More on the Chinese Nile

We ought to know that we’ve hit a new level of denial when we become convinced that our global dominance is secured by the superiority of . . . our pop culture:

Ten years ago, I joined a U.S. trade delegation for the chance to visit, as a journalist, a remote part of China that borders both North Korea and Russia. As we traveled around, local Chinese greeters proudly pointed out the contrasting vistas: rugged empty hills in North Korea and isolated clusters of Soviet-era buildings in Russia, whereas in China, commerce and construction abounded between booming border towns. In one such town, Hunchun, population 250,000, regional officials asked me if I planned to write anything. Perhaps something cultural, I suggested. I hoped for a window onto Chinese life in this far-flung zone.

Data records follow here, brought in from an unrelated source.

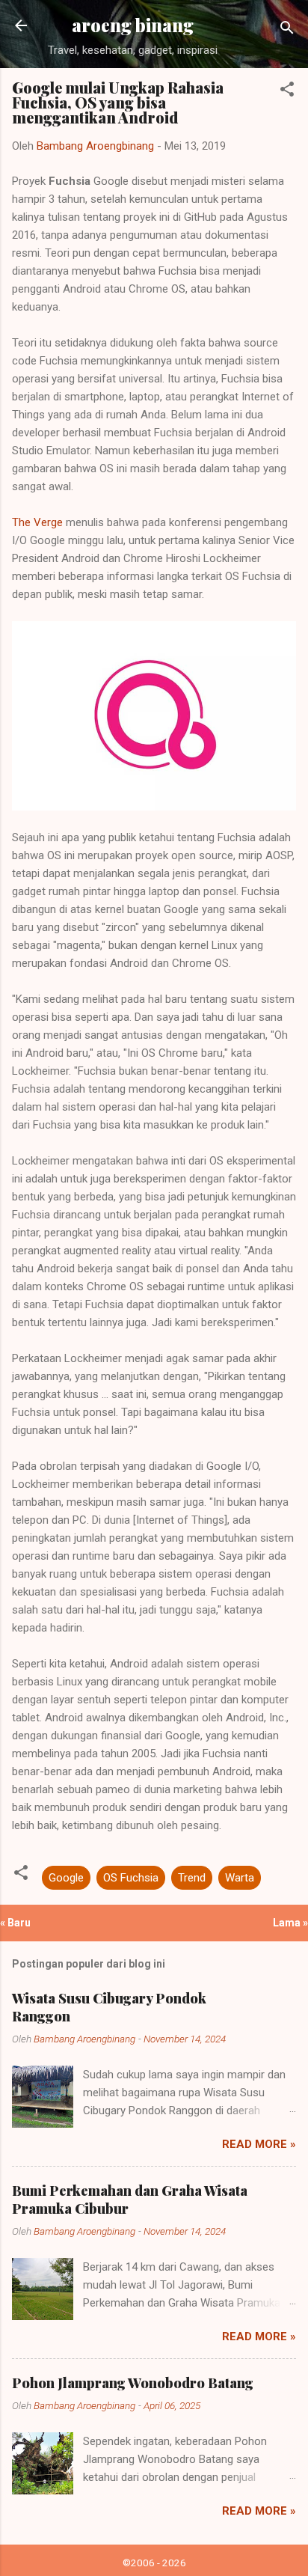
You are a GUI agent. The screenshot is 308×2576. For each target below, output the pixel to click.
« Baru (15, 1923)
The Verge (37, 522)
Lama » (290, 1923)
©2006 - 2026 (154, 2563)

The next night they laid on a manifestly ready-made, two-hour pageant of old Manchu ethnographic music and dance, with fluttering feather fans and colorful costumes. I explained to my conscientious hosts that I had hoped for something more contemporary—perhaps portraying current life on the frontier, something about real people and ideas. My request engendered a lot of brow-furrowing discomfort. I had asked for the one thing that their country’s authoritarian system has found it almost impossible to deliver at any level: a vibrant popular culture.

China has become globally competitive in many fields with blinding speed, from the economy and military to science, medicine, sports and even in cultural areas such as cuisine, classical music and contemporary art. But it can’t seem to compete with the West in crucial mainstream genres such as movies, popular music, fashion, novels and the like. I say “crucial” because, without universalizing its culture at a popular level, China cannot ultimately sell a lifestyle for the world to emulate, a set of aspirations that people elsewhere might embrace. Nor can it make its engagement with other cultures more palatable, less like an intrusion by outsiders.

Melik Kaylan, China Has a Soft-Power Problem, The Wall Street Journal (Sept. 5, 2019).

What the Chinese offered this author was the highbrow. But our tastes have eroded so badly over the last generation that we no longer even feel shame at disliking it. Indeed, we have even come to see the persistence of highbrow art in other cultures as a sign of weakness!